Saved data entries
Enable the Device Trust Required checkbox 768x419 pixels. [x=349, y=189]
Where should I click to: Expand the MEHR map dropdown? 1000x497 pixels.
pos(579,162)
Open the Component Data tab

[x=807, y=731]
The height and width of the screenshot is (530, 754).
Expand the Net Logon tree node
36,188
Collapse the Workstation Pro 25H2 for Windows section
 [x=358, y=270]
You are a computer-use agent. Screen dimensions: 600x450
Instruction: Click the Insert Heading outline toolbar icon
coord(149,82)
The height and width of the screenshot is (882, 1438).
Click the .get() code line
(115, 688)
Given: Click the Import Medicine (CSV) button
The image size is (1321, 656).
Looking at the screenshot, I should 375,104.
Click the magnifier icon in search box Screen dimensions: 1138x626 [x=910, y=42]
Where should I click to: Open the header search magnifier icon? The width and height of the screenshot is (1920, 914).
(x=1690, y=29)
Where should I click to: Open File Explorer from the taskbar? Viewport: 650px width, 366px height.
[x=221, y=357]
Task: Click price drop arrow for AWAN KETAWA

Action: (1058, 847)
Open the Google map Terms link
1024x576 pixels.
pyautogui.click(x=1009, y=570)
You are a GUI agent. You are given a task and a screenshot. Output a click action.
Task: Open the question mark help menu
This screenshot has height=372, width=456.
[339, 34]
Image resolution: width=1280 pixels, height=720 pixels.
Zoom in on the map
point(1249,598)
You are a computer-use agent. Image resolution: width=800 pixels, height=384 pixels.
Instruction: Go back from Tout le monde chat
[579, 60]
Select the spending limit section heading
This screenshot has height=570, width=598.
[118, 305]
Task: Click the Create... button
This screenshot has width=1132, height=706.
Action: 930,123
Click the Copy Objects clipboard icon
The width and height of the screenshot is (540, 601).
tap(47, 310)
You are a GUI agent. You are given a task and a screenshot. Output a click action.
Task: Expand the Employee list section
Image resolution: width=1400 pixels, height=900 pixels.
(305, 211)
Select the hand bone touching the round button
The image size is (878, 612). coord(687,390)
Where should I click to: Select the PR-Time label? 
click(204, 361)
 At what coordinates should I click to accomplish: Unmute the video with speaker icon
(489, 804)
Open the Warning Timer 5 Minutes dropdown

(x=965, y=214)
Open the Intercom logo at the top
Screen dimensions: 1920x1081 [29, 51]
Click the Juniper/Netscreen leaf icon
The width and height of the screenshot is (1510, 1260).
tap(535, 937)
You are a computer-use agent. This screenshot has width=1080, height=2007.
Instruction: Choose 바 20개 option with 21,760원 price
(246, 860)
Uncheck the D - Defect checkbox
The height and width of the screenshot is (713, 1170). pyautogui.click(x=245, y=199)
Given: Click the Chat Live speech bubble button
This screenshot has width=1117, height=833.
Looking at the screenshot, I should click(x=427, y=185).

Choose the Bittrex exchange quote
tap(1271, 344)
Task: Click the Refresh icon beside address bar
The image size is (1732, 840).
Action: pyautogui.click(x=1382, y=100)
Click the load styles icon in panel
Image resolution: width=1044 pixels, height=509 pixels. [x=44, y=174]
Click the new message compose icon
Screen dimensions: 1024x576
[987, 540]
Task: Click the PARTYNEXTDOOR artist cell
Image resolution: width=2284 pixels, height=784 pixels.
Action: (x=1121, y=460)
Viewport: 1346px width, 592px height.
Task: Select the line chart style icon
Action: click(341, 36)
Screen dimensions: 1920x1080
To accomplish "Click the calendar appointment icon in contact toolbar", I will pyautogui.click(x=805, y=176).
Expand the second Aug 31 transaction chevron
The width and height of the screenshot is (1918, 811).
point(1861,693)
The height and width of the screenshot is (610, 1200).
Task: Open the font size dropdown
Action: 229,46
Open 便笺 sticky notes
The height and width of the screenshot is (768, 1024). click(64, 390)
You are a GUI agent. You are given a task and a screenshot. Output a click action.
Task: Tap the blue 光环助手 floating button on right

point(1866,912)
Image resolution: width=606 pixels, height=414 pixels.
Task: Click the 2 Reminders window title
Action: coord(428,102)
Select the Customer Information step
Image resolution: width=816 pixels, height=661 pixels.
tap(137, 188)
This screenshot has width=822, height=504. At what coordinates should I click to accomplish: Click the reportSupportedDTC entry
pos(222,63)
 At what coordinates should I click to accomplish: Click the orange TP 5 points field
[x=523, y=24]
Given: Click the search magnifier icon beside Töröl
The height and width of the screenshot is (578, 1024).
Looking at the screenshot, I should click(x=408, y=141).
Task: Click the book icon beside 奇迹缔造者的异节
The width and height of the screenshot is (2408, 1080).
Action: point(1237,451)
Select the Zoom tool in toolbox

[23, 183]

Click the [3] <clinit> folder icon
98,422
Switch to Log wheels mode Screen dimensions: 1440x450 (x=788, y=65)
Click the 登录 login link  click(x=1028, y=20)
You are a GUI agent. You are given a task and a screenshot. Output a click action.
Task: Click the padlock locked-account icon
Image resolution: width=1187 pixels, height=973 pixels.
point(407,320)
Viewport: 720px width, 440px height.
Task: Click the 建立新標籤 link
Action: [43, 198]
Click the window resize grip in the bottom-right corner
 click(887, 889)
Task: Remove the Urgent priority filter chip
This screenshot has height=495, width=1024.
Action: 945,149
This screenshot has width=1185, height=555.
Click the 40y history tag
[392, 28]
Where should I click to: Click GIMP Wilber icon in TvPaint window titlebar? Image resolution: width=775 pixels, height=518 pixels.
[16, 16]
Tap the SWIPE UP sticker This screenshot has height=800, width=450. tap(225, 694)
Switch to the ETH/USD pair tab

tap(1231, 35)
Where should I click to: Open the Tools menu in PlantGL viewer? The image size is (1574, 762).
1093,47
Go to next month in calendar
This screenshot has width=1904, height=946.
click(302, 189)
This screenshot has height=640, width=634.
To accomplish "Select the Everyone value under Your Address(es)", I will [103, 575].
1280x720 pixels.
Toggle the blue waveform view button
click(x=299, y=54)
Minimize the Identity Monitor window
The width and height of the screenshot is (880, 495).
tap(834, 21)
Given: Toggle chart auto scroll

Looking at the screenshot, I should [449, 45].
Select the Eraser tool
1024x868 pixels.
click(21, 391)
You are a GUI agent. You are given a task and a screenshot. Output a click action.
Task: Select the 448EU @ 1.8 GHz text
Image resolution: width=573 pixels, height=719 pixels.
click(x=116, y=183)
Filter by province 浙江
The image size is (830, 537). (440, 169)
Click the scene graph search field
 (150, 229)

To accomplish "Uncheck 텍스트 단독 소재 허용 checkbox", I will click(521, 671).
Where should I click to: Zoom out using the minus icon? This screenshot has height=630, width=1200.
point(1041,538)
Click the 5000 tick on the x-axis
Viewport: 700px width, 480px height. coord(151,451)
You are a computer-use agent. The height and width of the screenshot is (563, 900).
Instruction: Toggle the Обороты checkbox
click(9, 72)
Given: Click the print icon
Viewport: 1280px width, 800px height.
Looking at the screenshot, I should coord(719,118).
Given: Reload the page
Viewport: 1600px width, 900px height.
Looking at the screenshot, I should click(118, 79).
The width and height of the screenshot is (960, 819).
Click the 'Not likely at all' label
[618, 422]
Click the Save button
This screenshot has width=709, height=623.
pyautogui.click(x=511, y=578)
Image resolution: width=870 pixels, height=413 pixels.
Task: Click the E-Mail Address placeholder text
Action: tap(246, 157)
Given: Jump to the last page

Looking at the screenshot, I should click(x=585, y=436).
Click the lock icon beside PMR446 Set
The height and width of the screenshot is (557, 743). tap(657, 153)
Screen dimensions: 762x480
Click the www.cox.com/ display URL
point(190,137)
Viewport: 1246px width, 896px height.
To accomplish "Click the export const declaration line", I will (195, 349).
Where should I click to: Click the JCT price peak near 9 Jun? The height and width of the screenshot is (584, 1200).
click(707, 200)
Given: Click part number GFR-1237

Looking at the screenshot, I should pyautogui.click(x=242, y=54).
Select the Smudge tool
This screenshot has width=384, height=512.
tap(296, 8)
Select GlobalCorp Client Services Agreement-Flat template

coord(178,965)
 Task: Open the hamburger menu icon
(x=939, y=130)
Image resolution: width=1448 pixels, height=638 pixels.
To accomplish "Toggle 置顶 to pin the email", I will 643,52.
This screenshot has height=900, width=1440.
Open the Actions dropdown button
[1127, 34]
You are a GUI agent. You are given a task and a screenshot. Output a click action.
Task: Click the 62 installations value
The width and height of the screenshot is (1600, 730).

## Assignment
Return only those lines of the records that contain the string "computer".

## Answer to the exercise
You are a computer-use agent. Screen dimensions: 600x450
You are a computer-use agent. Image resolution: width=800 pixels, height=384 pixels.
You are a computer-use agent. This screenshot has width=1080, height=2007.
You are a computer-use agent. The height and width of the screenshot is (563, 900).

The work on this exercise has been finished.